*** Provided records ***

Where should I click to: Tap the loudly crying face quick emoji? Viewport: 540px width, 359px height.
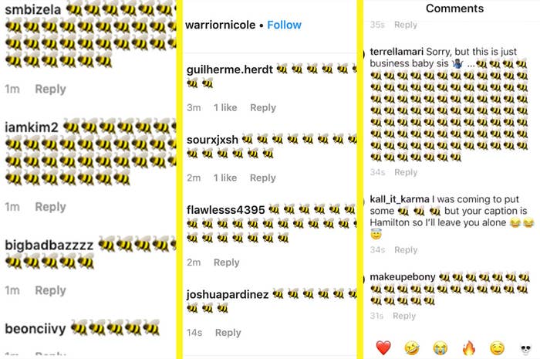(440, 348)
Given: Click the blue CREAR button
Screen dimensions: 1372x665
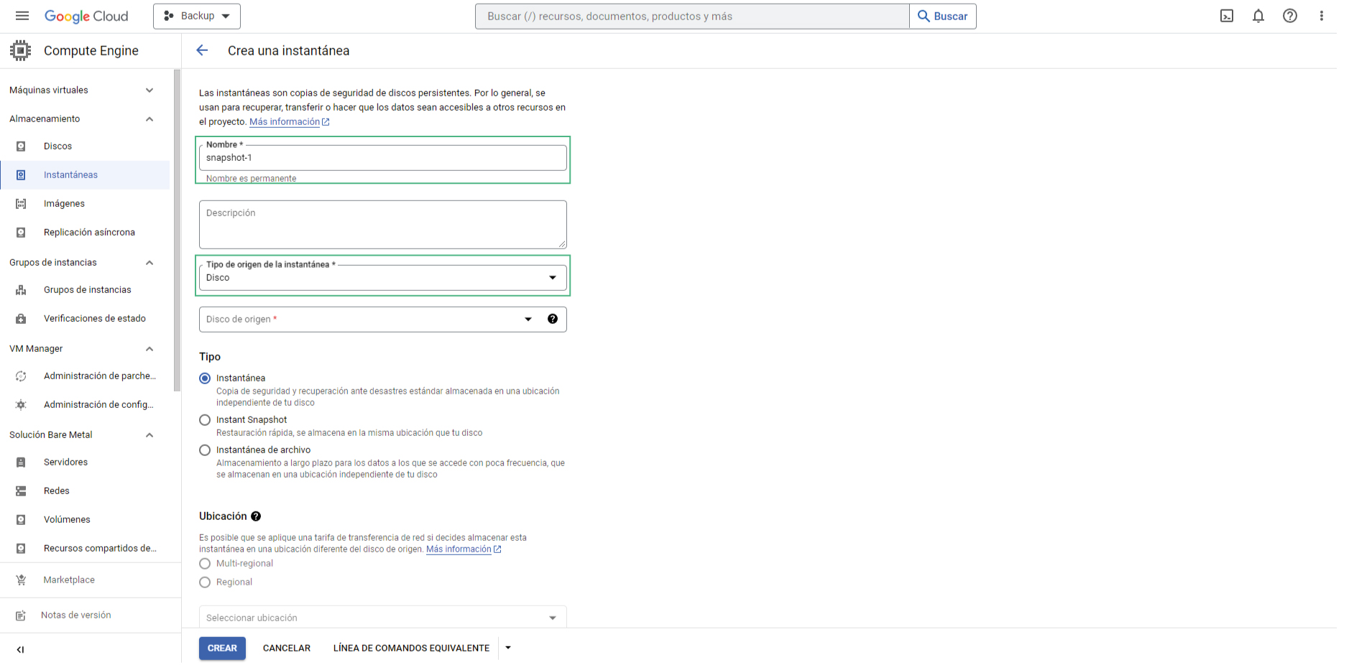Looking at the screenshot, I should pos(222,648).
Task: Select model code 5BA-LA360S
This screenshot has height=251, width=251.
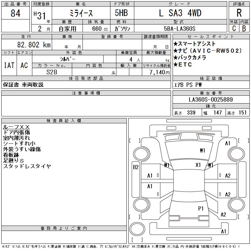Action: pos(180,29)
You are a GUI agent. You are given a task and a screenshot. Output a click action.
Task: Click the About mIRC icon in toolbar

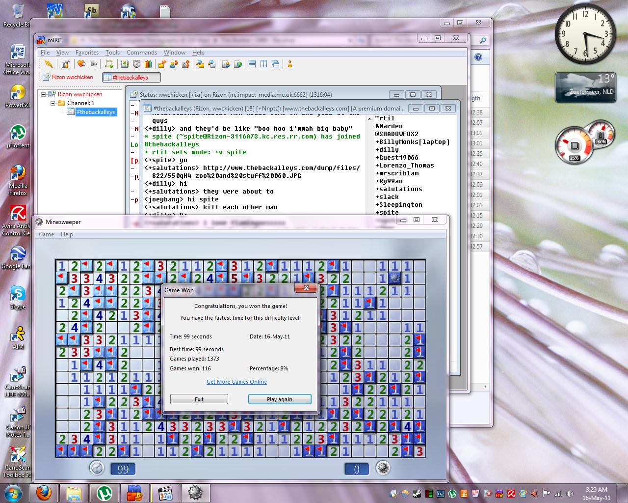coord(290,64)
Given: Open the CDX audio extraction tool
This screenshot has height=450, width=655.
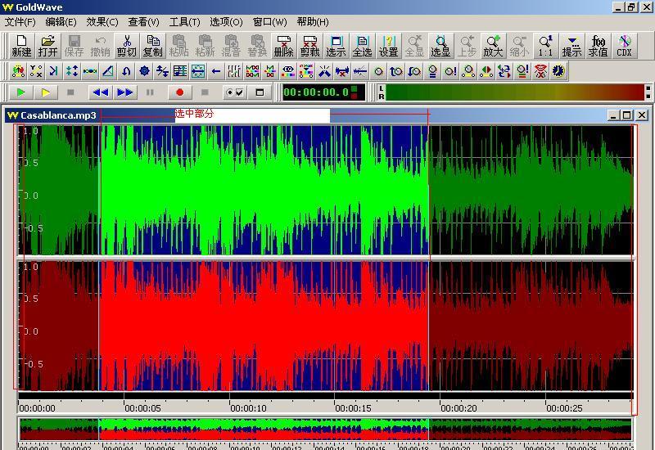Looking at the screenshot, I should (x=624, y=46).
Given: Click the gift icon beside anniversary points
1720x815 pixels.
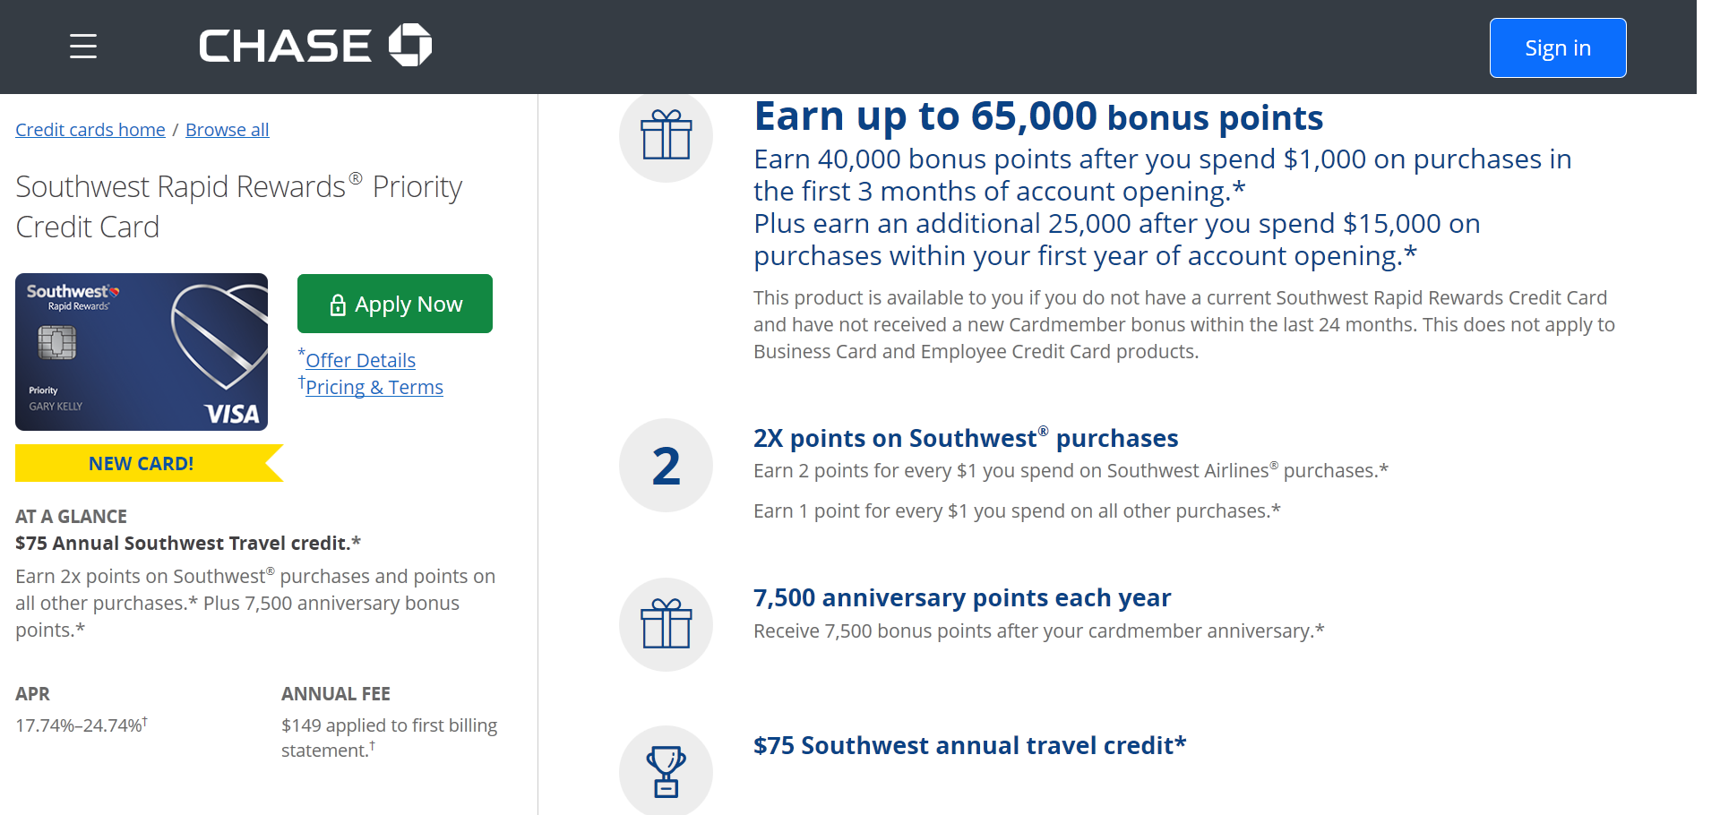Looking at the screenshot, I should click(666, 624).
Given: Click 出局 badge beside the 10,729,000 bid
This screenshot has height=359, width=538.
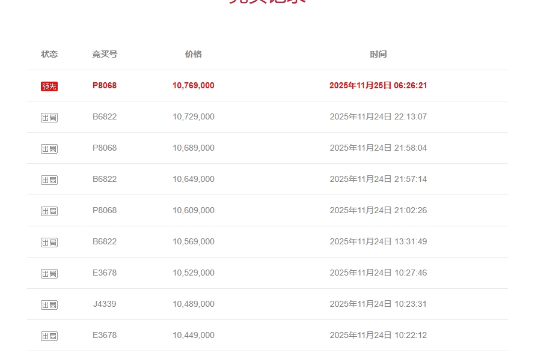Looking at the screenshot, I should [x=49, y=118].
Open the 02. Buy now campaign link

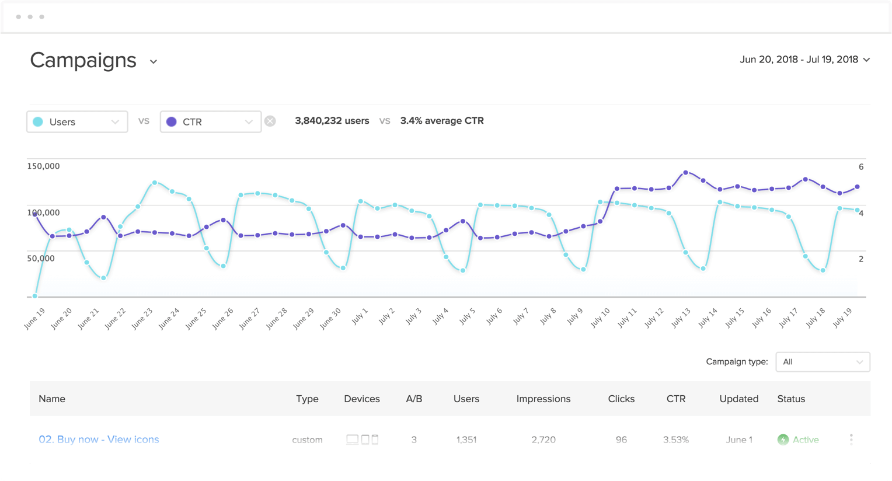coord(99,440)
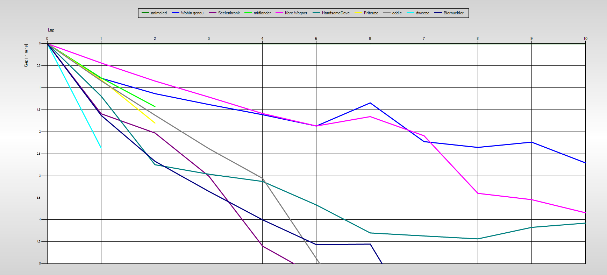Click the Friteuze legend label

[371, 13]
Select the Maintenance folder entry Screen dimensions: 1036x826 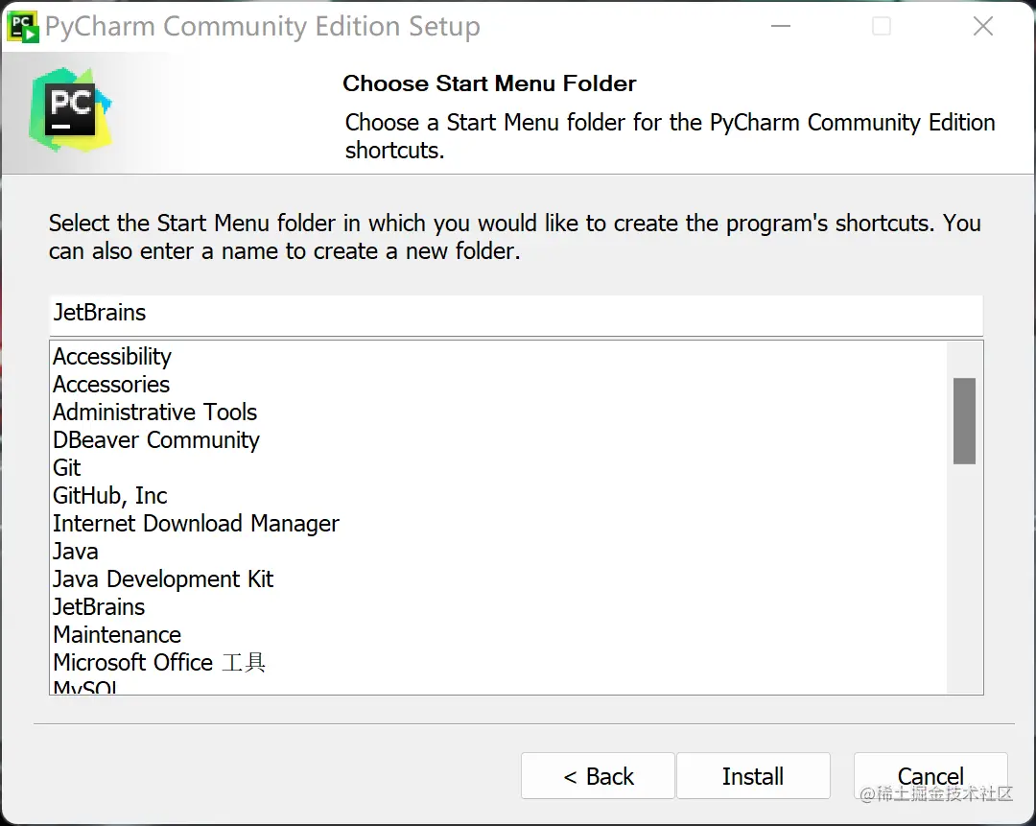(117, 635)
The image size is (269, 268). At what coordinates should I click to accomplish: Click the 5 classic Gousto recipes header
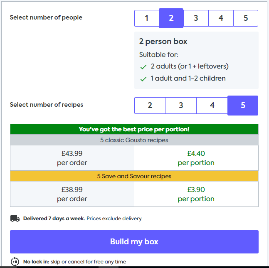[x=134, y=140]
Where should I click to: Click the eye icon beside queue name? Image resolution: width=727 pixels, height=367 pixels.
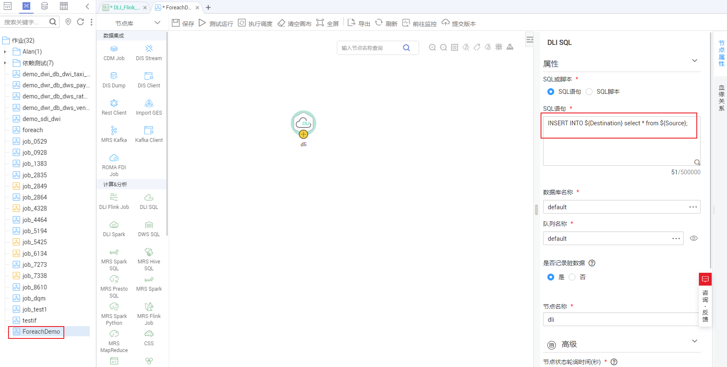[x=694, y=238]
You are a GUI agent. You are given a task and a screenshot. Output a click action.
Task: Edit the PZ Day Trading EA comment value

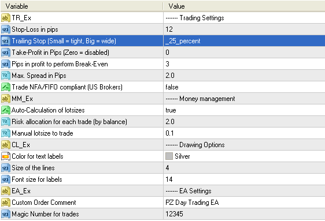click(x=244, y=203)
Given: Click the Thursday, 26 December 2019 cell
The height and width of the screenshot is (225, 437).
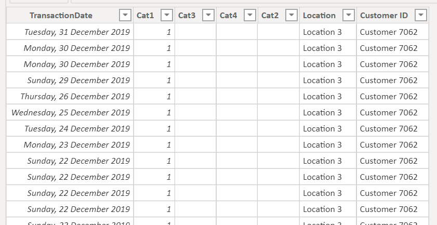Looking at the screenshot, I should [x=70, y=96].
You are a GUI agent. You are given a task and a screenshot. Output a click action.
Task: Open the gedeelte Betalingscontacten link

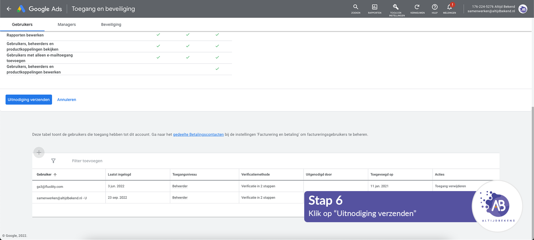pyautogui.click(x=198, y=134)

*** End of Provided records ***

## [Requirement]
Starting at the line with "Given: Click the Thursday, 26", output each line through the final one of the listing above, and nothing else. Pictures are to be left out.

## [Your solution]
Given: Click the Thursday, 26 December 2019 cell
The height and width of the screenshot is (225, 437).
Looking at the screenshot, I should [x=70, y=96].
You are a GUI agent. You are given a task and a screenshot. Output a click action.
Task: Open the gedeelte Betalingscontacten link

pyautogui.click(x=198, y=134)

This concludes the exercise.